In pre-Java days, IBM was working on hardware and software for hand-held mobile devices. With Henry Chang, Carl Tait, and Parviz Kermani, we worked on CORBA-based object replication algorithms.
Good Things In Small Packages
As Java became more popular, IBM put a JVM into a diskless computer called the IBM NetWork Station. With a comparatively small memory foot print (64MB RAM) and no internal disk drive, it was a challenge to run multiple applications securely in a single Java 1.1 virtual machine. The goal was to be able to run multiple web browsers and applications. Since Java 2 security did not exist, I developed a technique to enable multiple browsers to run with their own SecurityManagers and define their own security policies.
Keeping It Under Wraps
Based on my experiences with Java in the IBM NetWork Station security, Tony Nadalin (currently the Chief Security Architect for IBM Tivoli), Don Neal, Bob Blakley and I were asked to study the Java security architectures of Netscape Navigator and Sun's proposed Java 2 Standard Edition. One of the outcomes was that we made recommendations to Sun on how to enhance J2SE security, and identified a number of areas where IBM and Sun could collaborate on the development of security technologies for Java. Over the next several years IBM and Sun worked closely on the development of the standards and reference implementations of JAAS, a variety of cryptography related technologies, and J2EE security.
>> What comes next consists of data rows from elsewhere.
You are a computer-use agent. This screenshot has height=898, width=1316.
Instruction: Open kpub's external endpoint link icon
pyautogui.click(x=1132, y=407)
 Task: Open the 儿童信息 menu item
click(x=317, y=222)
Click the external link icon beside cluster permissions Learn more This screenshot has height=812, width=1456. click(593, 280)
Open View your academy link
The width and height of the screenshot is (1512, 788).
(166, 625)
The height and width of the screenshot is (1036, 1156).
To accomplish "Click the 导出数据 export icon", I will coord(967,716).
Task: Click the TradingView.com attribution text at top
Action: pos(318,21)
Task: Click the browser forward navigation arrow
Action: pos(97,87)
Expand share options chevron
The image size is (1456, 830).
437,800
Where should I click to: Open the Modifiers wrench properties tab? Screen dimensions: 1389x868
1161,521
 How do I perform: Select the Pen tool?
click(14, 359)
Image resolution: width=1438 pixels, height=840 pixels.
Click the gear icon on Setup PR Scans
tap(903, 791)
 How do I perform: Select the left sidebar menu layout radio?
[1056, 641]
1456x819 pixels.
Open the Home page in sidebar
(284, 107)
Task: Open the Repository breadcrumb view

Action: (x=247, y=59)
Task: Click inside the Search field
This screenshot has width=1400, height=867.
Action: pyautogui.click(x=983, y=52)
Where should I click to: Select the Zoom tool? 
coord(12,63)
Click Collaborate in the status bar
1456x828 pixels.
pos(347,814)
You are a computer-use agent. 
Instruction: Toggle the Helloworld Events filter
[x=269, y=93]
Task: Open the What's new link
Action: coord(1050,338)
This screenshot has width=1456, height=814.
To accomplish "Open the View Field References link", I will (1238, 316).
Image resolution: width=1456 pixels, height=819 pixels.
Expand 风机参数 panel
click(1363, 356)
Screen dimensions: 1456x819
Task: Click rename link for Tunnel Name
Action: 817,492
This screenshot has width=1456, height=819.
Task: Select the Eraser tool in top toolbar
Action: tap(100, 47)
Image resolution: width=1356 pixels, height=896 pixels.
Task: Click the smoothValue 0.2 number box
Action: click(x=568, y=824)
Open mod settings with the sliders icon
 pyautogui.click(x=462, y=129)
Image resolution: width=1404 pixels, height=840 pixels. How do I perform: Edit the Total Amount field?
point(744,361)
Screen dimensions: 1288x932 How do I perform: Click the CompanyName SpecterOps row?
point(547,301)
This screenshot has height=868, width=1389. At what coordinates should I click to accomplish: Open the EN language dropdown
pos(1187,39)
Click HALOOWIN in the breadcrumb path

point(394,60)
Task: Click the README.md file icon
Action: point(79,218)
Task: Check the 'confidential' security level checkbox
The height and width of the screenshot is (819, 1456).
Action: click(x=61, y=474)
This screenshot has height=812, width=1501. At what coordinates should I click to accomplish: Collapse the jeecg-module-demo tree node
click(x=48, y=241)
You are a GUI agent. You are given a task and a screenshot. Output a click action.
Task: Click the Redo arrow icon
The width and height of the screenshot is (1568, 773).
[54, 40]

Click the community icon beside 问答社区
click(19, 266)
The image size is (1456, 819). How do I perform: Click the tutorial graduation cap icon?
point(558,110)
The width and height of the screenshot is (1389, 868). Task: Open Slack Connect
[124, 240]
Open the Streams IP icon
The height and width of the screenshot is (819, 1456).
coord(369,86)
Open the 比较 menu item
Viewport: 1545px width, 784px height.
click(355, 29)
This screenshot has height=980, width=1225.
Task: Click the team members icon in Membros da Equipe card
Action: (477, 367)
Isolation is a key element of the Java security sandbox. However, the Java runtime libraries do not afford complete isolation. The lack of complete isolation affects both security and several approaches to creating more scalable Java runtime implementations. To identify isolation faults in the runtime libraries, I collaborated with my colleagues in the Haifa Research Lab, Bilha Mendelson, Sara Porat and Marina Biberstein, to define mutablity for Java classes and create a tool to identify isolation faults.
Aaron Kershenbaum rejoined IBM Research and we developed a context-sensitive call graph construction algorithm, called JaBA, that builds upon the earlier work with Haifa. We have since used JaBA in a number of security projects, including SWORD4J and non-security projects, including SABER (also known as J2EE Code Validator) and CMPOpt.
Marco Pistoia , George Leeman and Ted Habeck subsequently joined us. Based on our earlier observations about the usability Java 2 security, we wrote tools, some of them based on JaBA, to make it easier to identify J2SE permission requirements and privileged code placement, as well as J2EE authorization requirements, for componentized applications, as well as identify potential security vulnerabilities. The most recent embodiment of this work is SWORD4J.
Along with another team in Research we looked at the general problem of bug finding using static analysis. Darrell Reimer and I did some initial prototyping to demonstrate feasibility of finding bugs in large J2EE applications. Others joined us to build SABER, which also looked at the structural properties of nested objects. A related piece of work was identifying unwanted synchronization.
Along with Vugranam C. Sreedhar, Wietse Venema, Julian Dolby, Chris Vanden Berghe and several other colleagues, we have recently been looking at the challenges of securing PHP applications. More generally, we are starting to look at how the evolution of scripting languages impacts security of servers and clients.
Closing Thoughts
I've had the great pleasure to work with many fine colleagues. A small fraction of them are listed in my publications.